Comment author: Rukifellth 25 February 2013 05:05:53AM 0 points [-]

"Specify"? What do you mean?

Comment author: RomeoStevens 25 February 2013 05:07:58AM 0 points [-]

specifications a la programming.

Comment author: Rukifellth 26 February 2013 05:30:20PM 0 points [-]

Why would it be harder? One could tell the wFAI improve factors that are strongly correlated with human values, such as food stability, resources that cure preventable diseases (such as diarrhea, which, as we know, kills way more people than it should) and security from natural disasters.

Comment author: RomeoStevens 26 February 2013 07:57:13PM 0 points [-]

Because if you screw up specifying human values you don't get wFAI you just die (hopefully).

Comment author: Rukifellth 26 February 2013 08:00:40PM 0 points [-]

It's not optimizing human values, it's optimizing circumstances that are strongly correlated with human values. It would be a logistics kind of thing.

Comment author: RomeoStevens 26 February 2013 08:07:41PM 1 point [-]

Have you ever played corrupt a wish?

Comment author: Rukifellth 27 February 2013 12:42:04AM 0 points [-]

No, but I'm guessing I'm about to.

"I wish for a list of possibilities for sequences of actions, any of whose execution would satisfy the following conditions.
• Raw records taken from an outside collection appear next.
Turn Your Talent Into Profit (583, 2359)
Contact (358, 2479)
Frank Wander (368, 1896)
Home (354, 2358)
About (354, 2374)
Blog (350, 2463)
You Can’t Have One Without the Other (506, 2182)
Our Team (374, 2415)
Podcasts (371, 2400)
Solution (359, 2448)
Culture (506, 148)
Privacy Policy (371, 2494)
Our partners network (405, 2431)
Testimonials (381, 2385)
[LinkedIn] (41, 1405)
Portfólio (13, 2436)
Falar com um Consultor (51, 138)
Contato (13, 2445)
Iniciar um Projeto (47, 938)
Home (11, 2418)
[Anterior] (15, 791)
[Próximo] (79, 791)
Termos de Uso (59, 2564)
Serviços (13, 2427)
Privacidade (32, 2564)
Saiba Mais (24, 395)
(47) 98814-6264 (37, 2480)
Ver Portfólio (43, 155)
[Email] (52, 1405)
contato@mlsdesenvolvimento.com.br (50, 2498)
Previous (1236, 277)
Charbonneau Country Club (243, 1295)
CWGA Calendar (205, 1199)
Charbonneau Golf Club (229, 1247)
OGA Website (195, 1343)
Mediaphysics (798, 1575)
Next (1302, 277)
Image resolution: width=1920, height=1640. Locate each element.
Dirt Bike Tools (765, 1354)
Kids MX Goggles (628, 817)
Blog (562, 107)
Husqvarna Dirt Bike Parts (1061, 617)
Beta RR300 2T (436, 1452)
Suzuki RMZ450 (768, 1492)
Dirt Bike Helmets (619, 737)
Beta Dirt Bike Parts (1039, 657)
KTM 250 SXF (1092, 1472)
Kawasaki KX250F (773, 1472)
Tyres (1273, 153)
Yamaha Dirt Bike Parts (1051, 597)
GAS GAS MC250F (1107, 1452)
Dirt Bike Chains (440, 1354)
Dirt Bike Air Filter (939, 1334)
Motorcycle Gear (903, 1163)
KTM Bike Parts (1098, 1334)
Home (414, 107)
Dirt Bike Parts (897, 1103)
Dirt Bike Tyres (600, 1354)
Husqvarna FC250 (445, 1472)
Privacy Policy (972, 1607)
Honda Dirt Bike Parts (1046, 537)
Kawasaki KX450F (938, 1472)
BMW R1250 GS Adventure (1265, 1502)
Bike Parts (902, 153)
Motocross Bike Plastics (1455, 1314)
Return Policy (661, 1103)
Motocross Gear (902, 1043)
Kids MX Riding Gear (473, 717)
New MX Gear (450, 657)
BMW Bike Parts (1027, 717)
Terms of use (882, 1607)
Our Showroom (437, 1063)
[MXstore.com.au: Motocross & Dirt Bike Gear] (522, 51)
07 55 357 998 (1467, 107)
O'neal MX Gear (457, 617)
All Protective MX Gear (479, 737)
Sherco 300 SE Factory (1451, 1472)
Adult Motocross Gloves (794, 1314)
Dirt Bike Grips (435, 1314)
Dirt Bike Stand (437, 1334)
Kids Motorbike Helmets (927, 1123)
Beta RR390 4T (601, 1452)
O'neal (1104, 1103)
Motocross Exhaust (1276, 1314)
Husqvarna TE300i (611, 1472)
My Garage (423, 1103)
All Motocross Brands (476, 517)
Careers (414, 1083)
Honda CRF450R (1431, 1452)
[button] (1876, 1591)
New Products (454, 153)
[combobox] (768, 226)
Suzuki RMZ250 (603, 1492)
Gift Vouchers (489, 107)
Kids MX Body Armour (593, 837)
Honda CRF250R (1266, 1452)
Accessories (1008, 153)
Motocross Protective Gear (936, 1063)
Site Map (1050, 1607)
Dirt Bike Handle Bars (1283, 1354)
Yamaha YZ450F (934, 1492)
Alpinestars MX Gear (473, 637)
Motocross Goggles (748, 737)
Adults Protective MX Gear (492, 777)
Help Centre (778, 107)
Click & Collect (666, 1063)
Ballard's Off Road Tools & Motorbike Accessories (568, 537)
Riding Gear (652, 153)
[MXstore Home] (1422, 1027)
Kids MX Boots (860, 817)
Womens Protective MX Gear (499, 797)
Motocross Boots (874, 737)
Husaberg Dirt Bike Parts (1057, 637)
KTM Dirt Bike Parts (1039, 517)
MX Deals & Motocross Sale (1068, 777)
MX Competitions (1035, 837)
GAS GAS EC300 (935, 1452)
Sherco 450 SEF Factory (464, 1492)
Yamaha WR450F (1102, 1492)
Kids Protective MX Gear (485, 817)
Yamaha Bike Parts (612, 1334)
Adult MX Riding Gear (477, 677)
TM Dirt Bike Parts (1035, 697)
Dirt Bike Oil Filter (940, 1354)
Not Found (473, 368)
  • Within twenty years, for Nigeria to have standards of living such that it would receive the same rating as Finland on [Placeholder UN Scale of People's-Lives-Not-Being-Awful]."

The course of action would be evaluated by a think-tank, until they decided that the course of actions was acceptable, and the wFAI was given the go.

Comment author: RomeoStevens 27 February 2013 01:26:54AM *  0 points [-]

The AI optimizes only for that and doesn't generate a list of non-obvious side effects. You implement one of them and something horrible happens to finland, and or countries beside nigeria.

or

In order to generate said list I simulate Nigeria millions of times to a resolution such that entities within the simulation pass the turing test. Most of the simulations involve horrible outcomes for all involved.

or

I generate such a list including many sequences of actions that lead to a small group being able to take over nigeria and or finland and or the world. (or generates some other power differential that screws up international relations)

or

In order to execute such an action I need more computing power, and you forgot to specify what are acceptable actions for obtaining it.

or

The wFAI is much cleverer than a single human thinking about this for 2 minutes and can screw things up in ways that are as opaque to you as human actions are to a dog.

In general, specifying an oracle/tool AI is not safe: http://lesswrong.com/lw/cze/reply_to_holden_on_tool_ai/

Even more generally, our ability to build an AI that is friendly will have nothing to do with our ability to generate clauses in english that sound reasonable.